Last week, I had an interesting discussion in the Postgres hackers mailing list about integrating pg_reorg features (possibility to reorganize a table without locks on it) directly into postgres core. Community strongly suggested that pg_reorg cannot be integrated as-is in the contribution modules of postgres core, and instead postgres should provide native ways to reorganize a table without taking heavy locks. This means that a table could be reindexed or clustered, and at the same time read and writes operations could still happen in parallel. What is particularly useful when an index is broken in a production database, as you could keep your table free of access for the other sessions running while the table is reorganized.

So, the following suggestions have been made:

  • Implementation of CLUSTER CONCURRENTLY
  • Implementation of REINDEX CONCURRENTLY
  • ALTER TABLE CONCURRENTLY
  • Extend autovacuum to perform REINDEX and CLUSTER in parallel automatically

ALTER TABLE, CLUSTER and REINDEX share a common thing: they need high-level locks to be performed. So there is a risk that the table being manipulated by one of those operations could not be accessible for a long time, especially of the table is huge. The locks taken would block read and/or write operations for the other sessions, what is not acceptable for production environment if a critical table is touched.

Working on ALTER TABLE might be a huge piece of work, CLUSTER and REINDEX look more accessible. So I took some week-end spare time while a typhoon was on Tokyo area to write some code and studied the case of REINDEX CONCURRENTLY. And I finished with a patch, yeah!
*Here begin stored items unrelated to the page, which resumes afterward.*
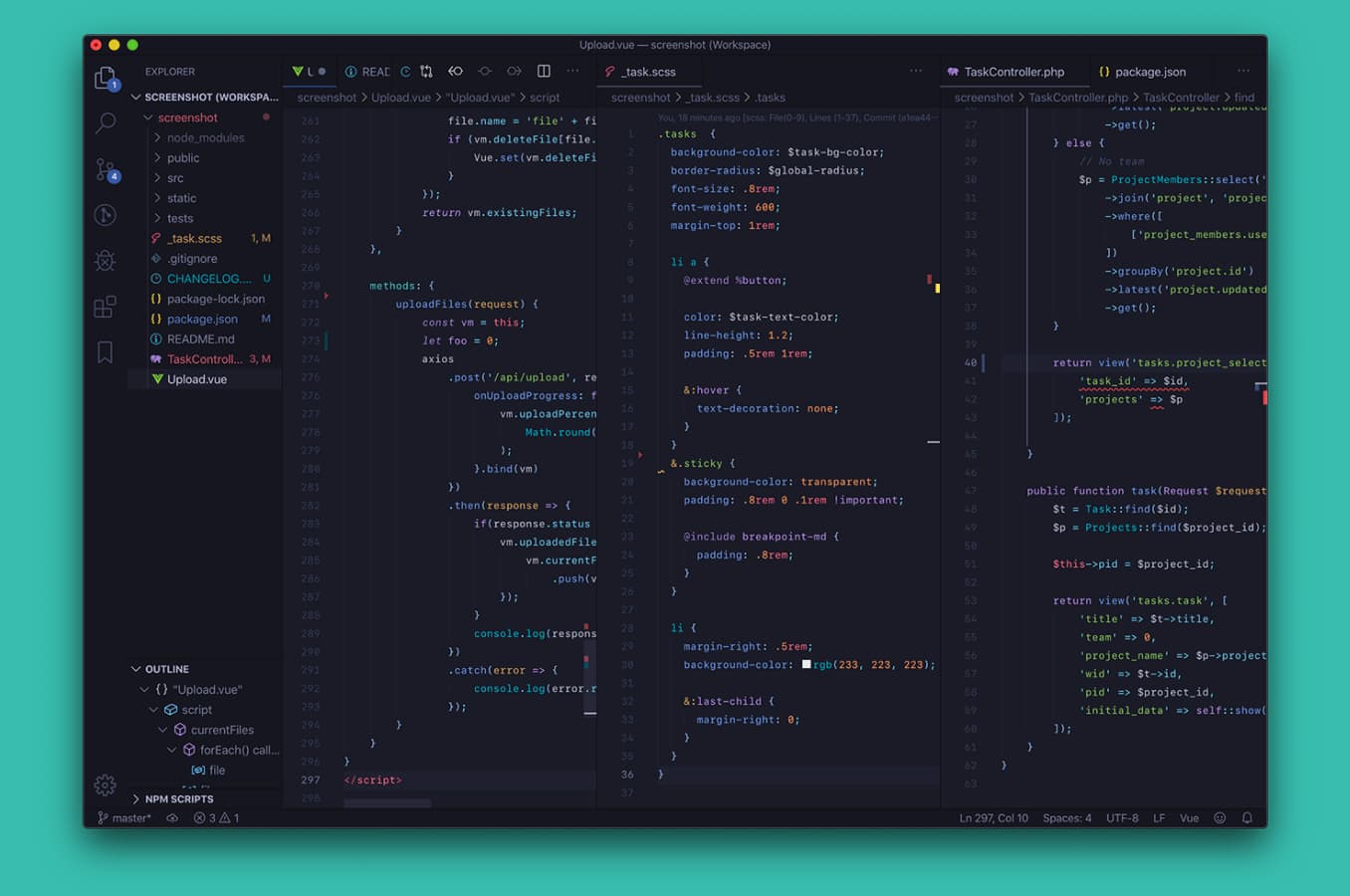Open the Source Control view showing 4 changes
This screenshot has height=896, width=1350.
point(105,169)

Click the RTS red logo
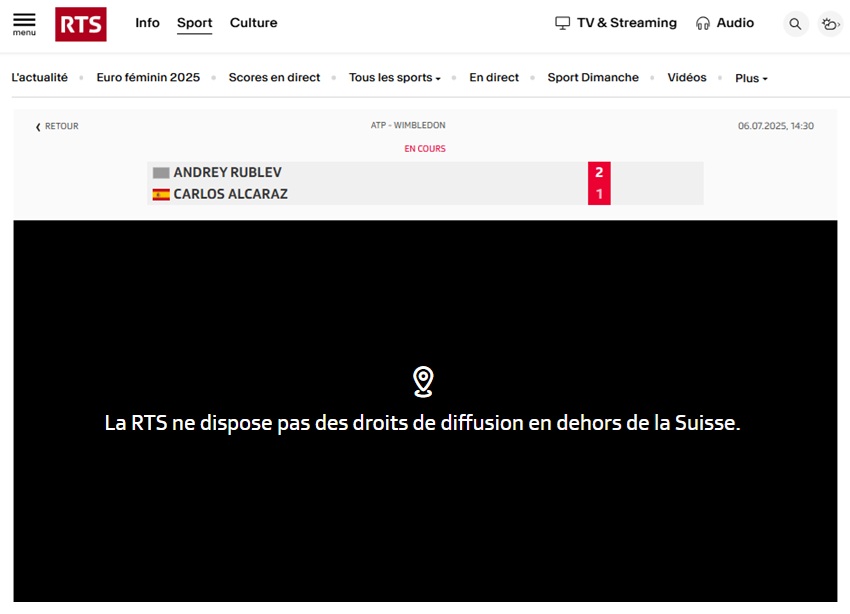pos(81,24)
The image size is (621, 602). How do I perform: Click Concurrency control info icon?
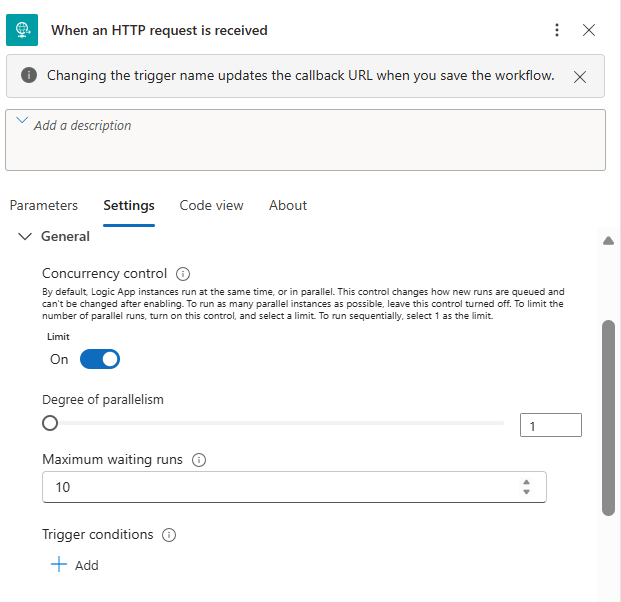coord(183,274)
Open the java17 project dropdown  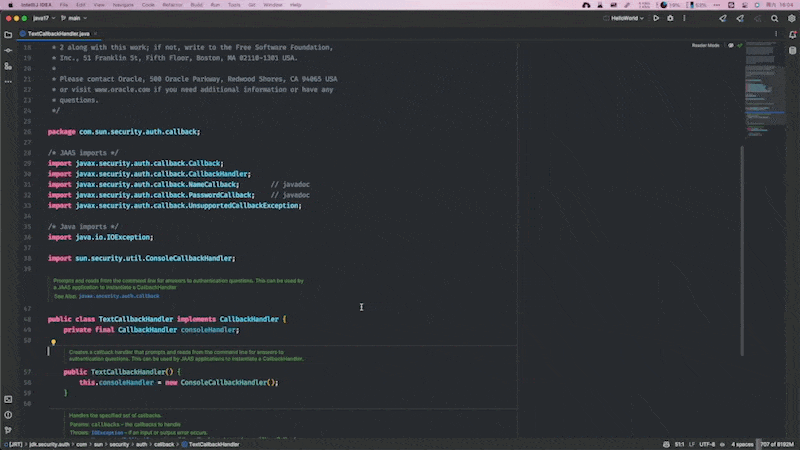(44, 17)
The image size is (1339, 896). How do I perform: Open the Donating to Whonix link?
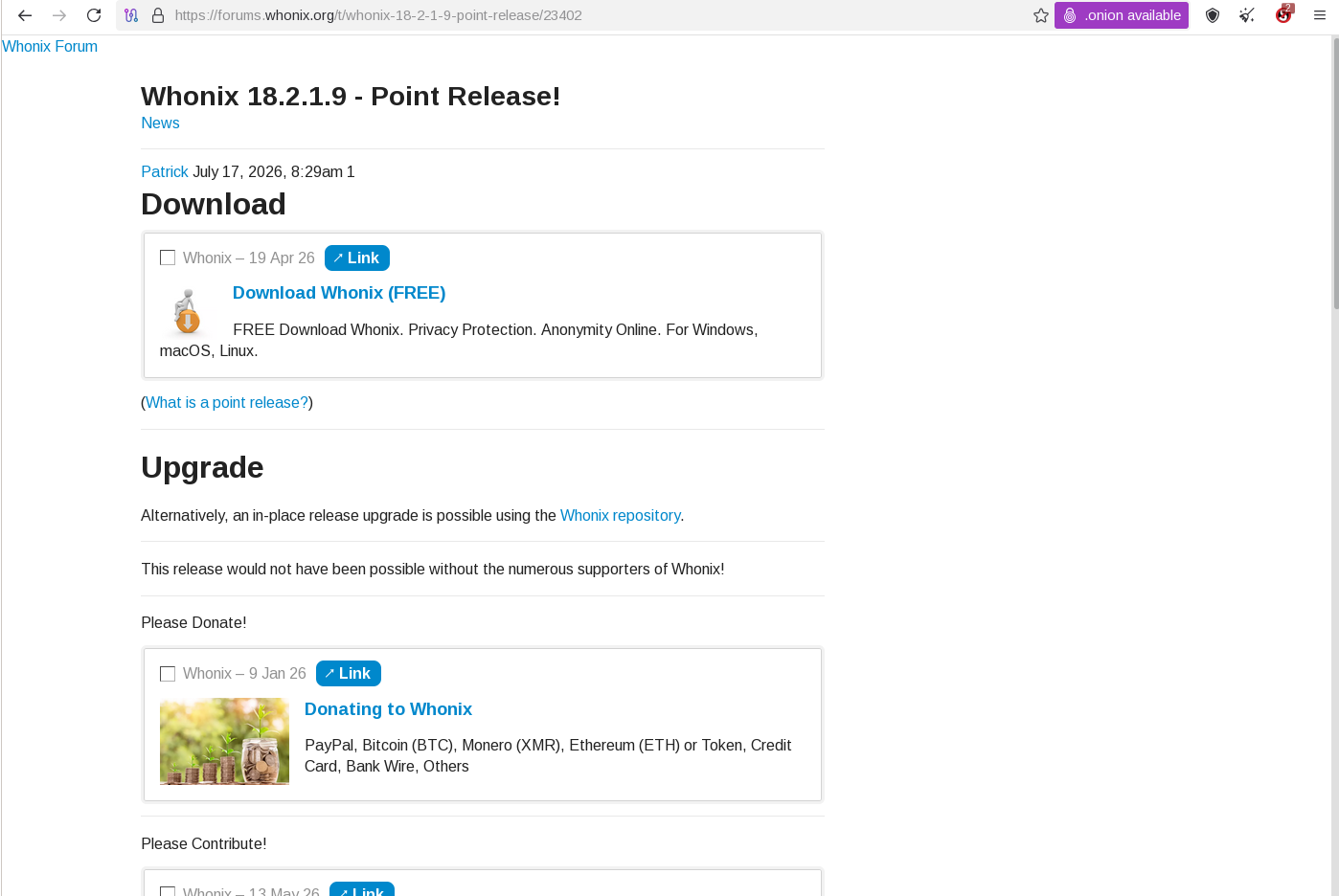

Here are more details about the feature proposed…
You can rebuild a table or an index concurrently with such commands:
REINDEX INDEX ind CONCURRENTLY;
REINDEX TABLE tab CONCURRENTLY;

REINDEX CONCURRENTLY has the following restrictions:

  • REINDEX [ DATABASE | SYSTEM ] cannot be run concurrently.
  • REINDEX CONCURRENTLY cannot run inside a transaction block.
  • Shared tables cannot be reindexed concurrently
  • indexes for exclusion constraints cannot be reindexed concurrently.
  • toast relations are reindexed non-concurrently when table reindex is done and that this table has toast relations

Here are more details about the algorithm used. Roughly, a secondary index is created in parallel of the first one, it is completed. Then the old and fresh indexes are switched. For a more complete description (the beginning of the process is similar to CREATE INDEX CONCURRENTLY):

  1. creation of a new index based on the same columns and restrictions as the index that is rebuilt (called here old index). This new index has as name $OLDINDEX_cct. So only a suffix _cct is added. It is marked as invalid and not ready
  2. Take session locks on old and new index(es), and the parent table to prevent unfortunate drops
  3. Commit and start a new transaction
  4. Wait until no running transactions could have the table open with the old list of indexes
  5. Build the new indexes. All the new indexes are marked as indisready
  6. Commit and start a new transaction
  7. Wait until no running transactions could have the table open with the old list of indexes
  8. Take a reference snapshot and validate the new indexes
  9. Wait for the old snapshots based on the reference snapshot
  10. mark the new indexes as indisvalid
  11. Commit and start a new transaction. At this point the old and new indexes are both valid
  12. Take a new reference snapshot and wait for the old snapshots to insure that old indexes are not corrupted,
  13. Mark the old indexes as invalid
  14. Swap new and old indexes, consisting here in switching their names.
  15. Old indexes are marked as invalid.
  16. Commit and start a new transaction
  17. Wait for transactions that might use the old indexes
  18. Old indexes are marked as not ready
  19. Commit and start a new transaction
  20. Drop the old indexes

This feature will be normally submitted for review to the PostgreSQL 9.3 commit fest. For the time being patch has been given to community.

Some technical details…

  • A new set of functions has been created in index.c to manage concurrent operations.
  • Code is relying a maximum on existing index creation, building and validation functions for maintainability.
  • Documentation, as well as regression tests have been added in the first version of the patch.
  • Concurrent operations are longer, require additional CPU, IO and memory but they are lock free. The parent relation and indexes cannot be dropped during process.
  • If an error occurs during process, the table will finish with invalid indexes (marked with suffix _cct in their names). It is the responsability of the user to drop them.
  • If you are looking for the patch, have a look here.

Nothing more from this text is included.